*Exercise input:*
· · · ·

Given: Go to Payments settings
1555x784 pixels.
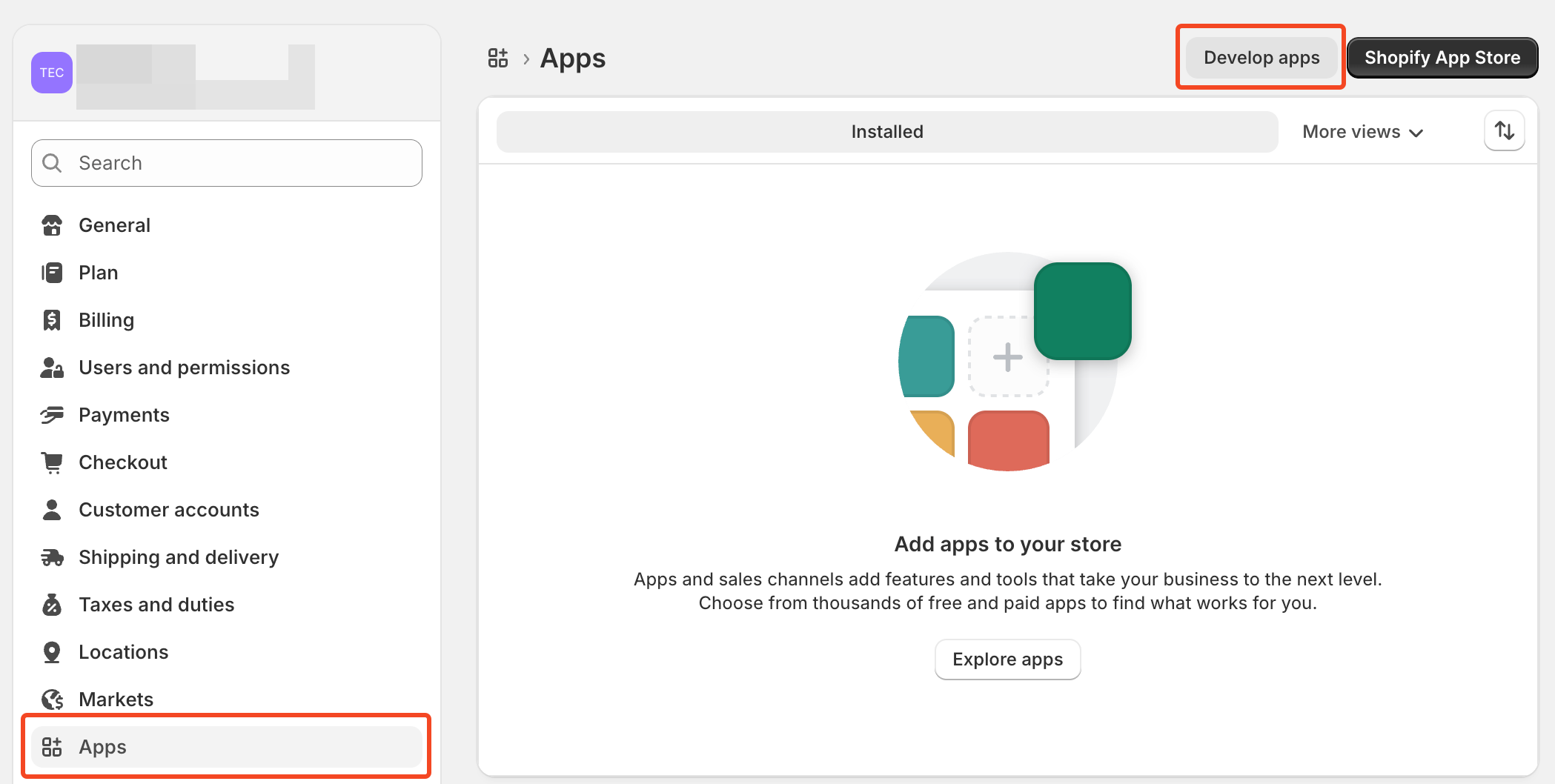Looking at the screenshot, I should [124, 415].
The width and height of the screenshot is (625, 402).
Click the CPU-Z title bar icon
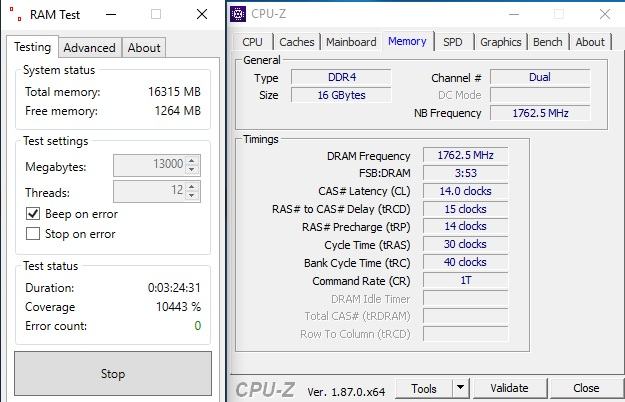tap(238, 14)
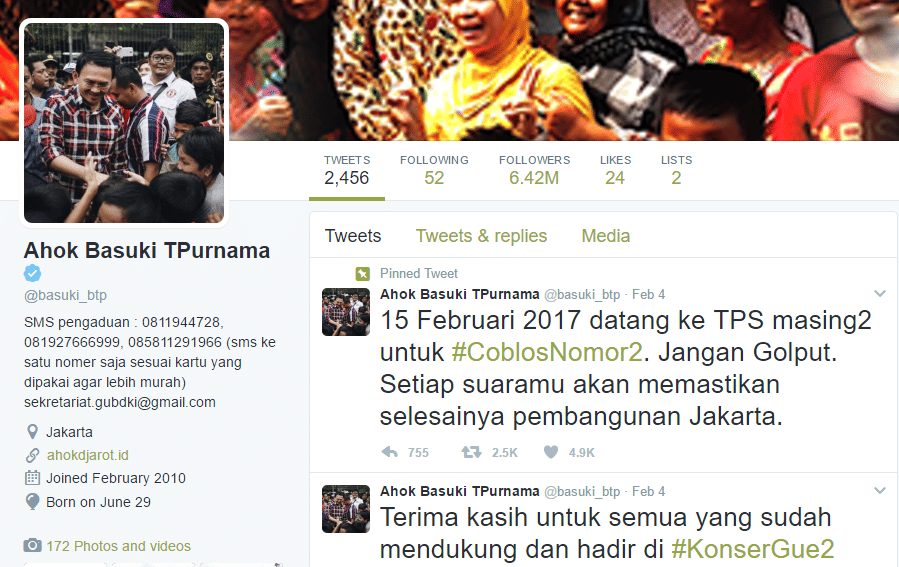Click the camera icon beside Photos and videos
The width and height of the screenshot is (899, 567).
click(33, 545)
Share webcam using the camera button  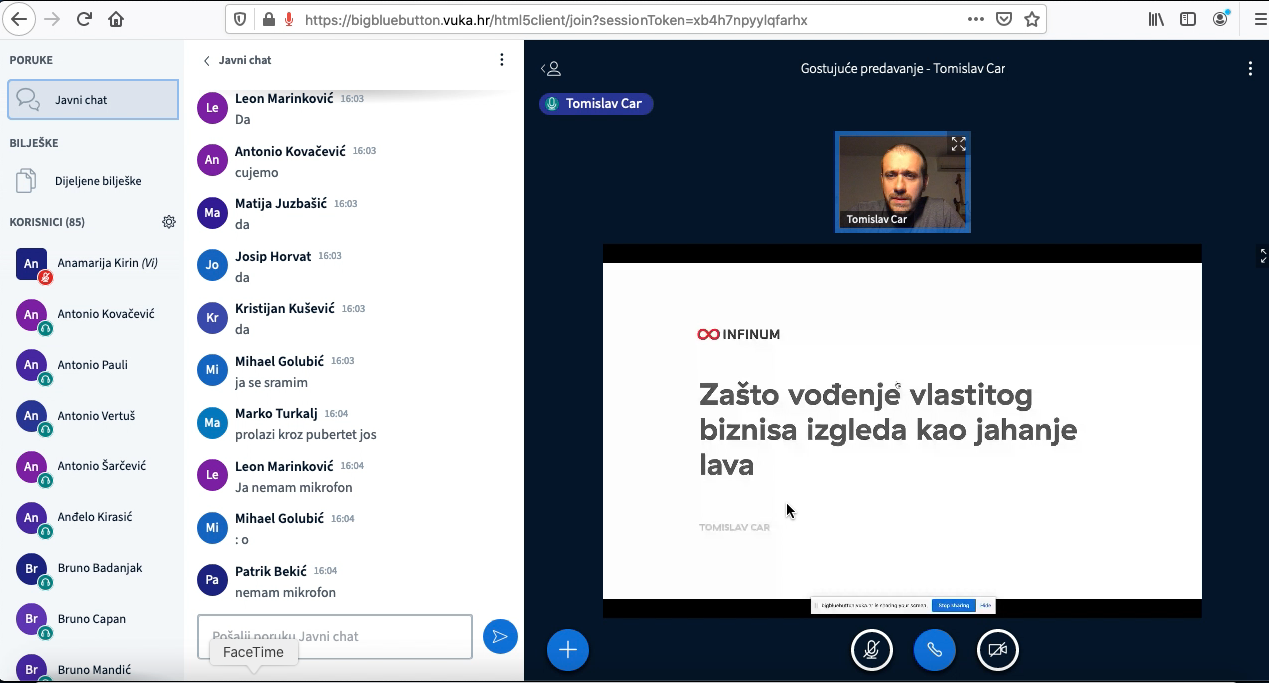pos(997,650)
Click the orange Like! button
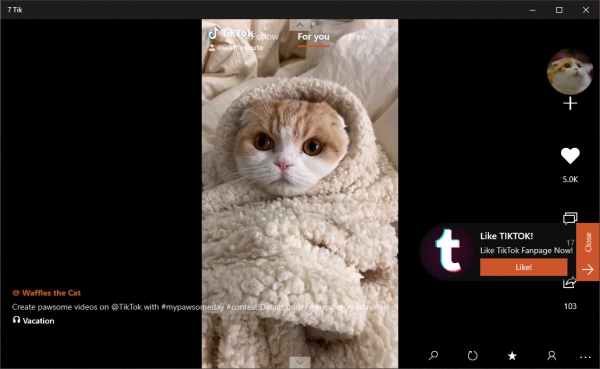The width and height of the screenshot is (600, 369). coord(523,267)
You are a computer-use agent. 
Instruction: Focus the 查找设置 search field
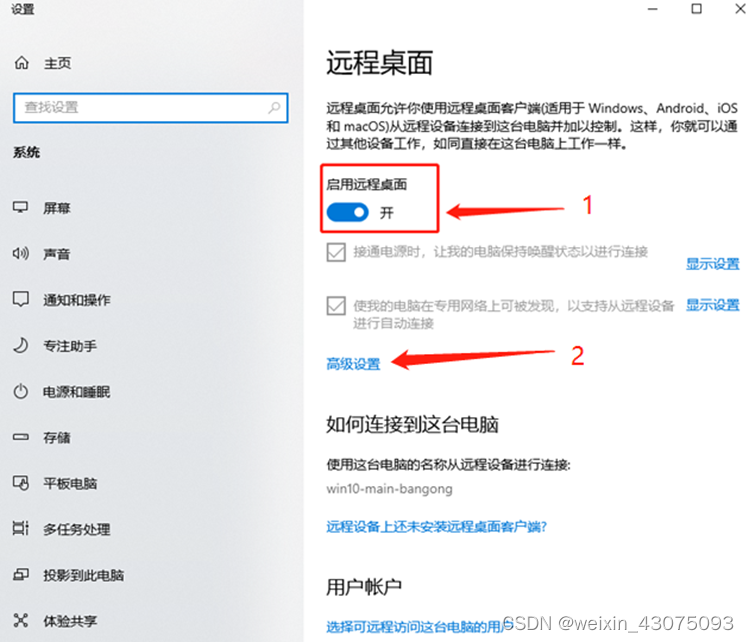(150, 108)
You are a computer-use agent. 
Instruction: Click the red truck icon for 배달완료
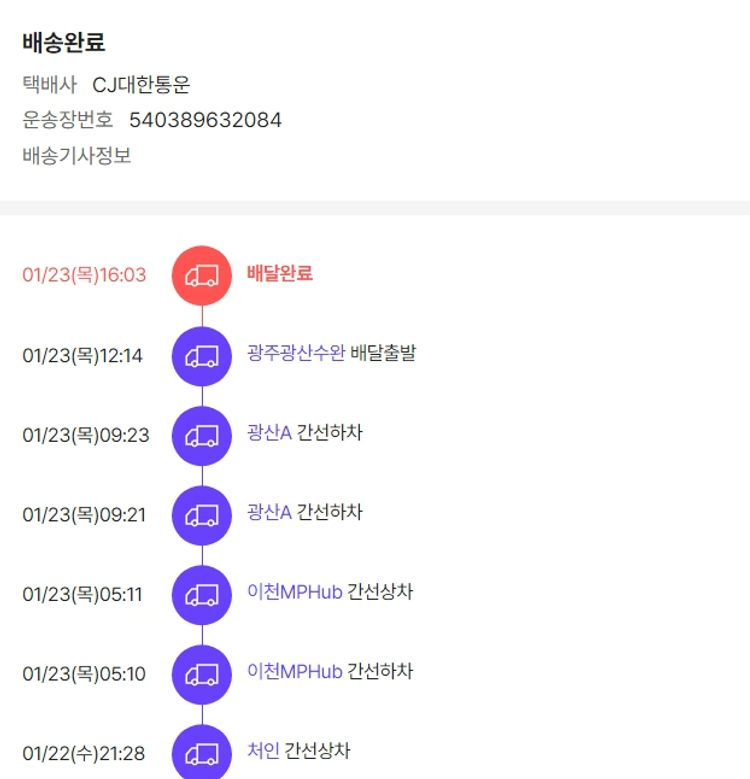tap(202, 275)
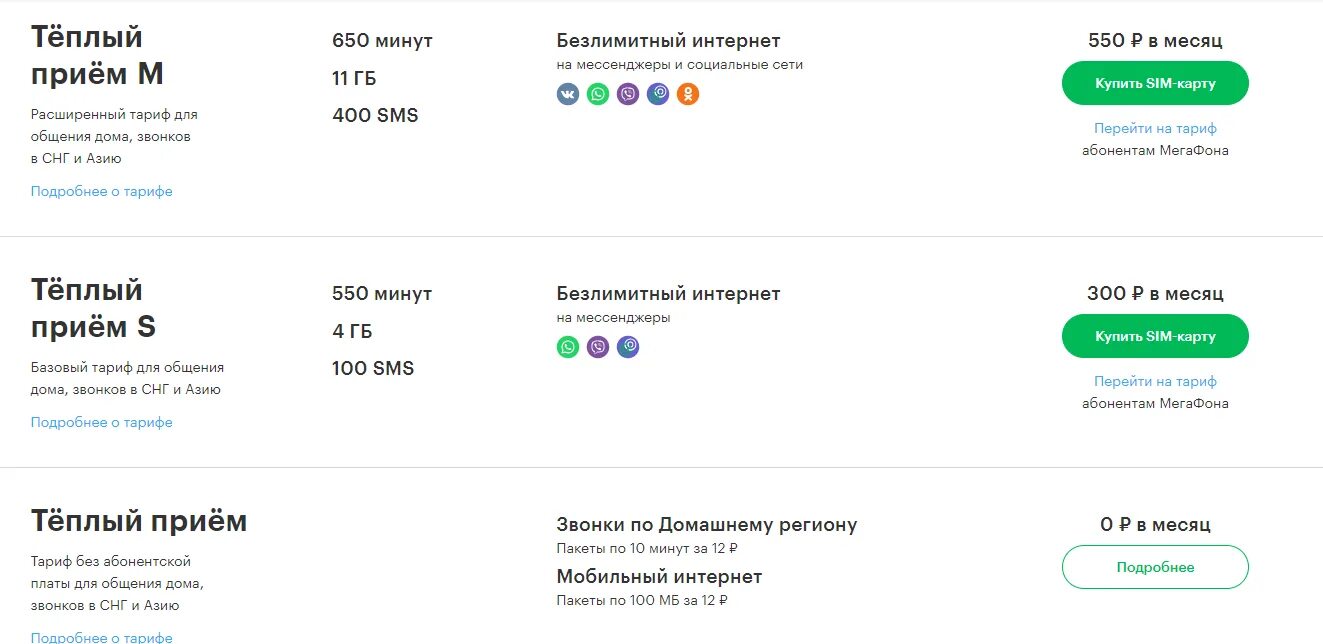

· · · ·

*What needs to be done:*
Please copy, exactly and only, the lines of the listing that run from the one holding "Click the orange Like! button" through its last line, and exclude pictures.

*Task result:*
Click the orange Like! button
The width and height of the screenshot is (600, 369). coord(523,267)
You are a computer-use agent. 
Instruction: Focus the 查找设置 search field
(150, 108)
You are a computer-use agent. 
Instruction: Click the red truck icon for 배달완료
tap(202, 275)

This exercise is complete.